In general, I write the melody and verse/chorus chords for all the Babytooth songs, but after that, my bandmates really do SO much to flesh out the ideas and finish the structure, not to mention write all their own parts. Then our friend Vin (his band is called Nothings!) records us, partially in the fancy studio he works at, partially in his rad basement home studio, and we mix and tweak things together for many, many (many) hours. Thanks, Vin! I can never say thanks enough to Vin.
MOTEL VOID: You love cooperating with other musicians. Could you introduce your current lineup?
ISABEL ZACHARIAS: There is no art-making I find more fun and meaningful than playing music with others. There is so much that I don’t know (the entirety of music theory, for one) that would prevent me from doing this music thing on my own. Our lead guitarist Annie is one of my best friends, and we’ve gotten to know each other almost exclusively through playing in this band together. We’ve been on such a journey together as people, not just becoming better musicians but really growing up together. Annie Fifer is her full name, and I think her guitar parts are really what defines our band. It’s not Babytooth without her.
Benson Chong is our fearless and soloist bassist, and I’ve never met someone more into playing bass or more excited in general about practicing his craft and constantly evolving. His recording project is called Honeydieu, check it out!! It’s hard to tell when Benson is excited but I’m happy to say I’ve seen it a few times. Love that guy. A legend and a master of comic timing.

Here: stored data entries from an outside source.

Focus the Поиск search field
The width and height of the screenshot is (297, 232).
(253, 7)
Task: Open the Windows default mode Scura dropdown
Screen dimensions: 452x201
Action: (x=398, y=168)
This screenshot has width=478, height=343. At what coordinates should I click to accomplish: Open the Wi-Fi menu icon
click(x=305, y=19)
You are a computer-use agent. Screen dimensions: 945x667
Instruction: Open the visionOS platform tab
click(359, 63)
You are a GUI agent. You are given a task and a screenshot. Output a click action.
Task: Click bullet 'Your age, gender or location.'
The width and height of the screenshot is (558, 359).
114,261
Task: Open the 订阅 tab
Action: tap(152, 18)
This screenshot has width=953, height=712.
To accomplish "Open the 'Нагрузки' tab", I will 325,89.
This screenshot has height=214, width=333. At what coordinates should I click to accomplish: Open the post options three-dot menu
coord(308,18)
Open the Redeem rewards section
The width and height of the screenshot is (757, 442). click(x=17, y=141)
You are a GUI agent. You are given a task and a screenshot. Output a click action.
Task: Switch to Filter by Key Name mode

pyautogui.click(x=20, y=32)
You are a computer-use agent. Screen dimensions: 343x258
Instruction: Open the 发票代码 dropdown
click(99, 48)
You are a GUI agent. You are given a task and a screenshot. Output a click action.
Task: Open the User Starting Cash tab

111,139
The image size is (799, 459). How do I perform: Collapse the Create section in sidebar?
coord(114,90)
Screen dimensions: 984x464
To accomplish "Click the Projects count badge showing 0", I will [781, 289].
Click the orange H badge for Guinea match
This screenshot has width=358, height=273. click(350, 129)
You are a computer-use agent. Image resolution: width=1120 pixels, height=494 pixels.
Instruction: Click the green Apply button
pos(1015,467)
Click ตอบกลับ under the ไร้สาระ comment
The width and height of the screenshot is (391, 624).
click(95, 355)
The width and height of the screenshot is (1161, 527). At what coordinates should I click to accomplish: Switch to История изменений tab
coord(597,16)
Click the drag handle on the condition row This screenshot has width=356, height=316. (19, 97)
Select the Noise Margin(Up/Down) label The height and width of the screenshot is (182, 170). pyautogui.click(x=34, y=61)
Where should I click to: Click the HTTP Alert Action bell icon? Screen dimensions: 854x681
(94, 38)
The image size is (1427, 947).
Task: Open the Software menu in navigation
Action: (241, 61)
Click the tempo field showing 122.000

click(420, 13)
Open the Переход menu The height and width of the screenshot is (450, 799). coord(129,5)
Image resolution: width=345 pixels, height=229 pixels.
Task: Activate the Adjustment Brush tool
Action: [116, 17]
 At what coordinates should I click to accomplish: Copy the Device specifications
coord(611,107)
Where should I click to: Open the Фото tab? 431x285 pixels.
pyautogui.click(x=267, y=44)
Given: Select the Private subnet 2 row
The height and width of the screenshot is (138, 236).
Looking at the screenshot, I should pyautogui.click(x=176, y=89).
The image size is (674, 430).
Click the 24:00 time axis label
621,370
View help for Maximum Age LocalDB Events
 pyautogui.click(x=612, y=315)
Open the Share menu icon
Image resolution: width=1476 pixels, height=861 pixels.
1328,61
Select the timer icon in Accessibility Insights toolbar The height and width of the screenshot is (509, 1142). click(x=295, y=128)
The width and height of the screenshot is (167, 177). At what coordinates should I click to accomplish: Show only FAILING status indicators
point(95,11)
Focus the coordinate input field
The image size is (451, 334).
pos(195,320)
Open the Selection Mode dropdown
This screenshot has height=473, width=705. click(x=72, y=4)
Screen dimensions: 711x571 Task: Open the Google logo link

Hugh Jepson is our drummer, but equally or more importantly, he is my boyfriend. I try to reference this in every show we play — for one because it always gets a laugh, and for another because he is the best boyfriend and partner and he deserves for a crowd of people to tell him that even though it makes him feel embarrassed. When I play Babytooth “solo” shows, he’s the one moving from lead guitar to bass to drums from song to song seamlessly; he’s the one listening to the mixes on every different speaker in the house; he’s the one feeling and thinking and moving through my life, inspiring everything. He’s everything. He’s the most remarkable musical talent I’ve ever met and a true artist. His band is called Soft Cheese!
MOTEL VOID: Your biggest music influences right now?
ISABEL ZACHARIAS: I can tell you what I’ve been addicted to listening to lately, which usually ends up coming out in what I write, whether I like it or not: the new album by The Clientele, and the new Diners, and the new Stephen Steinbrink, and the new(ish) Jana Horn — plus The American Analog Set for when I’m reading, and this great hooky bedroom pop band called The Reds Pinks and Purples.
MOTEL VOID: Your plans and goals for the rest of 2023? Any live shows ahead?
ISABEL ZACHARIAS: Surprise – I moved to Minneapolis a week ago! I’m a first-year MFA candidate in Poetry at the University of Minnesota, and I’ll be teaching and TAing for some undergraduate classes, too. I haven’t the slightest idea what the music scene is like here, but overall this is definitely one of the coolest and most artistically relevant cities in America, so I can’t wait to find out. Babytooth is not over! Hugh is here! Tell us where to play!